Here’s three key things to look for in your tire dealer:

Knowledge

One key attribute is knowledge. The dealer must be knowledgeable about the farm tires he and his team sells . . . how they

perform in certain applications and how they deliver on key attributes such as tread wear and roadability.

This may seem like a no brainer but some dealers carry mostly passenger and/or medium/heavy truck tires, along with a limited supply of Ag tires. You should do business with a dealer who specializes in Ag tires . . . who hires people with Ag tire expertise and trains his staff on the latest Ag tire technologies. CEAT Specialty Tires works closely with its distributors and dealers to educate them on the latest technologies so they can better advise their farmer customers.

Customer Service

Successful Ag tire dealers are always off the charts on customer service. They treat their farmer customers almost like family. You can usually get a pretty good sense of how a dealer treats his sales and service staff by their tone, attentiveness, word-of-mouth and so on.

A very tangible customer service assessment is when you have a tire failure in the field. A good tire dealer will move mountains to get a service truck to your location as quickly as possible because down time is a killer for farmers.

Also, when a tire manufacturer’s warranty comes into play, does the tire dealer work closely with the manufacturer to handle the situation?

Your Profits or Their Profits?

Tire dealers, like all businesses of course, need to make decent profits to stay in business. But do they have your farm’s viability at heart when they make recommendations. Do they provide you an honest assessment of your tire needs?

For instance, If the tractor is just doing jobs in the yard, it may not need as much tread depth and technical sophistication as one pulling heavy implements in the field. But if good tread depth is needed for the job, the dealer won’t let you go into the field with one arm tied behind his back.

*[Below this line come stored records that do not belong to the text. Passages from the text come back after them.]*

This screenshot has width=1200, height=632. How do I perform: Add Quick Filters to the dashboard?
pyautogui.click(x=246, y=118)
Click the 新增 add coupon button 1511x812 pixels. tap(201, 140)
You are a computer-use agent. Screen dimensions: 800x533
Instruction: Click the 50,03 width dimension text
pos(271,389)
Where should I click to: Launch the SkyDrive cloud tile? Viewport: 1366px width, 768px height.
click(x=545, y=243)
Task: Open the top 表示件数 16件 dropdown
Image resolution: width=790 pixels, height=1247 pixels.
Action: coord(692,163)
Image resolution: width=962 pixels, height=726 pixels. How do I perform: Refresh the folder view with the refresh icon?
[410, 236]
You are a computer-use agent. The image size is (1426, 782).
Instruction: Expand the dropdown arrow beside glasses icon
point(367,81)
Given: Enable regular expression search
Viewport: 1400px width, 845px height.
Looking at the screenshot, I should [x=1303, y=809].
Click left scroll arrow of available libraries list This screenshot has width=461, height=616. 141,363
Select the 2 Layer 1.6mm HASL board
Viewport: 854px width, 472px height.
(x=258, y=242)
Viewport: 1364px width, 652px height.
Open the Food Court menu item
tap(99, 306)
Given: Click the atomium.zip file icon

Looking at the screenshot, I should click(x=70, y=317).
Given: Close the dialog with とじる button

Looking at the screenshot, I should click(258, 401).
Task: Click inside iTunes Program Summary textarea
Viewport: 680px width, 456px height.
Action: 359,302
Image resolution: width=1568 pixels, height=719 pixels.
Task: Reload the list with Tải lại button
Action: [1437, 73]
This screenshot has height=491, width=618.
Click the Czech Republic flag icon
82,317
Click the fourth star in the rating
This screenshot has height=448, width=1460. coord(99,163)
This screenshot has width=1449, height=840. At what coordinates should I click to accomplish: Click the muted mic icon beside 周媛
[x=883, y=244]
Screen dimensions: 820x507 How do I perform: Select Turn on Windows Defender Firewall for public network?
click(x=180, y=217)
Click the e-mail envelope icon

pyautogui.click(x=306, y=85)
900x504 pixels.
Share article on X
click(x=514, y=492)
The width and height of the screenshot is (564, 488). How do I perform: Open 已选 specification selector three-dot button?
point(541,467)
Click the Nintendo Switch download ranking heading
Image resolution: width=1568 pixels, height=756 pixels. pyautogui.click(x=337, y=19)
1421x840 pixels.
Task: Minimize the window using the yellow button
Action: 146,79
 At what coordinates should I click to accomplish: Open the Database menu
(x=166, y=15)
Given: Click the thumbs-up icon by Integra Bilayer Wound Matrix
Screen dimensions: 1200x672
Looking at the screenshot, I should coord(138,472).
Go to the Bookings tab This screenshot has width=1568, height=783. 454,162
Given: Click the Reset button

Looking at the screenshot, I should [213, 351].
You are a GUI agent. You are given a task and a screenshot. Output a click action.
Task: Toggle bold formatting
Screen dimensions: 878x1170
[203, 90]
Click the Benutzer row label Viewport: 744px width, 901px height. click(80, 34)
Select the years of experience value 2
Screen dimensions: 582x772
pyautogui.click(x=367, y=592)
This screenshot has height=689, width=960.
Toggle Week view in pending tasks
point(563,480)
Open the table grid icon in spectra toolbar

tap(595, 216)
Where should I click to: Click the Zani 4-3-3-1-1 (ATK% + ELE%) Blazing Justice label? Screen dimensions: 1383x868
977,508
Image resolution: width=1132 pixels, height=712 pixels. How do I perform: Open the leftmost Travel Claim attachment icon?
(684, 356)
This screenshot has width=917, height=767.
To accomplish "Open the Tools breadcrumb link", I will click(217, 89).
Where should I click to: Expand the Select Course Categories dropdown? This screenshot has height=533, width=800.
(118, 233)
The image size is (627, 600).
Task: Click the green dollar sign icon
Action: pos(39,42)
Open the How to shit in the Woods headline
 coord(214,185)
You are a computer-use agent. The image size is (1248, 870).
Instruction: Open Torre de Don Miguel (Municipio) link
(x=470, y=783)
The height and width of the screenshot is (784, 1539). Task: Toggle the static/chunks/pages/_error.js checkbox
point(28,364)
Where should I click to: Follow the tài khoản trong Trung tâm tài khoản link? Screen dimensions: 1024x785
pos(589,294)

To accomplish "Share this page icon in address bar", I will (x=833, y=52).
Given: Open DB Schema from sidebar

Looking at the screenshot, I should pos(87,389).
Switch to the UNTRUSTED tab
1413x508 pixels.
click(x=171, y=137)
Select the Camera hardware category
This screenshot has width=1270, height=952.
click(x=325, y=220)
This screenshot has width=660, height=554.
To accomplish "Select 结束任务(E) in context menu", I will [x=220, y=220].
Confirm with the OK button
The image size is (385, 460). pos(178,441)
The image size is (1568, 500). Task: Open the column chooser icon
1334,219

Can the deer antler in the sidewall be repaired or have there been so many punctures that you are better off with a new tire? This also gets into overall expertise and experience. A good tire dealer will check the overall condition of the punctured tire to assess its potential for failure. A repair is much less expensive than a new tire but will that repaired tire fail when you need it the most – again, no one wants down time in the field!

You need a tire dealer who takes the time to understand your operation and makes recommendations that are in your best interest – a real partner! We at CEAT Specialty Tires take a similar approach in determining the dealers that represent our brand. The tire dealer is our connection to farmers and ranchers and is absolutely critical to the ongoing success of our company and the end users of our products.

CEAT’s Monty Hawthorne (left) with Brick Oltmann of American Omni Trading Co., and Georgia peanut farmer Justin Studstill (right).